The two are considered armed with claws, mischievous and extroverts of the feline persuasion.
Handy and Andy, 7-month-old, 5-pound brothers, are known for their distinctive gray tiger fur. They may have wandered from the living history museum’s 17-acre complex sometime on July 8, according to Jacky Goerzen, the museum’s director.
They have not come back and Goerzen is hopeful the two are still alive and just need a gentle nudge back to their 1870s home life.
The two are the newest full-time employees at the museum and help keep the mice population at bay on the museum’s farm.

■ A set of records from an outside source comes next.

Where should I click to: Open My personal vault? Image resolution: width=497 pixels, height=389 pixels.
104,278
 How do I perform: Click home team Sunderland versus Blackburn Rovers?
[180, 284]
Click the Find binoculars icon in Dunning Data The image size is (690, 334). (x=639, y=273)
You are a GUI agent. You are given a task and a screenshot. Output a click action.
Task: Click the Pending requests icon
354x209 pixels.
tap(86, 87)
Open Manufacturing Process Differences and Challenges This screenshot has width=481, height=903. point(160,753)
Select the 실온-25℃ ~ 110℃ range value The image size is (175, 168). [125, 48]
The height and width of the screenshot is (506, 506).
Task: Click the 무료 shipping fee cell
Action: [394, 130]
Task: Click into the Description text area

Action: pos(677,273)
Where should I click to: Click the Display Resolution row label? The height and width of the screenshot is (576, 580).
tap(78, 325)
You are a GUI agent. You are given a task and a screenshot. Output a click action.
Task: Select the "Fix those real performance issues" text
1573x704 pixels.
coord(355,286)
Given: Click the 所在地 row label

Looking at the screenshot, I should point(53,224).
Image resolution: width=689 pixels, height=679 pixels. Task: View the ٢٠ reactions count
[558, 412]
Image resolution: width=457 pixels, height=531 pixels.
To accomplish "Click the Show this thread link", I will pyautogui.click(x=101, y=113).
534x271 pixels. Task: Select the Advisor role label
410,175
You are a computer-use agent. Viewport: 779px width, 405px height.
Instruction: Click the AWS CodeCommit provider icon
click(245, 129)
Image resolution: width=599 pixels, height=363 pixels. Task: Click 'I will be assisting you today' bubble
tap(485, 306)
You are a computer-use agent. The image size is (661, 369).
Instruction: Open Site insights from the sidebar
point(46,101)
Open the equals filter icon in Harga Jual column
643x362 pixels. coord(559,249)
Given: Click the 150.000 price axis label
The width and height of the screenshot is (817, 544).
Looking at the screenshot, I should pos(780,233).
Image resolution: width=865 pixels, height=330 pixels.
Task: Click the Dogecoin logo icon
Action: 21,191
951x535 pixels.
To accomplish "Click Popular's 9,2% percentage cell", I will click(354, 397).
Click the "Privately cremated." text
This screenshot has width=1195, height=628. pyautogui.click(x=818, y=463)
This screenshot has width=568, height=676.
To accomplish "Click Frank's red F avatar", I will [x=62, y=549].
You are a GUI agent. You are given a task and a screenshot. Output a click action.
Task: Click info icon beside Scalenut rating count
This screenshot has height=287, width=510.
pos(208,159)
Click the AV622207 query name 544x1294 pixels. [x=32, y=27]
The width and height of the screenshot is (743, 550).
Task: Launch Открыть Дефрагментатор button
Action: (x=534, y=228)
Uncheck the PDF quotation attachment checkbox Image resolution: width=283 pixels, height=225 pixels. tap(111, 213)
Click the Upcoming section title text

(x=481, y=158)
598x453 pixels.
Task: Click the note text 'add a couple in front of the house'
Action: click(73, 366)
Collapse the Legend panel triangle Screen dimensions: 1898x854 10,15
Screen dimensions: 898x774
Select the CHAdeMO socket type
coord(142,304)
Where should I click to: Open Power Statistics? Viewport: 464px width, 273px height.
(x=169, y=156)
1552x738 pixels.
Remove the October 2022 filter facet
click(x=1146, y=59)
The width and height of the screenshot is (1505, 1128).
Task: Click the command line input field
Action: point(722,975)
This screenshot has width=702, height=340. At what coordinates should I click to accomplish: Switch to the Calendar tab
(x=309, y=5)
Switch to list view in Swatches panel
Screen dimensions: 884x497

And although they claim no monetary salaries, they have the best of care.
For more than three decades, the museum has kept cats on the grounds — Kitty Ambassadors, if you will. Their job is to welcome visitors.
Indeed, part of the visitor experience is to walk along the living history museum grounds and see black, yellow, striped and fuzzy cats suddenly appear — from underneath buildings, out of granaries and across boardwalks.
In 1987, Shirley Hutchison, who was working in one of the Cowtown shops, noticed the museum cats scrounging from garbage cans.
A soft-hearted person with cats and dogs of her own, Hutchison took on the daily feeding chores of Cowtown’s cat herd, which in past years has been a steady population at 20 cats. Like clockwork, each morning, Hutchison and a few other people have voluntarily fed, medicated, brushed and petted the cats that live at the museum.
But Hutchison is now in her 70s, and the cat population has dipped in recent years because of their own old age and infirmities.
Handy and Andy, Goerzen said, were the latest hires. They work alongside their brother Gill, Ginger and Morgan Earp.
“It’s possible fireworks could have scared them,” Goerzen said.
“We are hoping people, especially in the Riverside area, may see them,” Goerzen said. “They belong to Cowtown. We pay for their food, vet care and surgeries. They are well taken care of and they are our cats.”
The two brothers are showmen, she said. As Cowtown is famously known for its staged gunfight scenes, Handy and Andy are also becoming known for stalking each other on the dusty streets of the museum and suddenly attacking, flipping and wrestling one another.
The two were named for a piano player who used to play for the Dixie Lee Dancers at Cowtown.
“They are super friendly and will rub up on your legs,” she said.
So, if you see the two felines, call Cowtown’s visitors center at 316-350-3323.
“They are stars at Cowtown. We miss them a whole lot,” Goerzen said.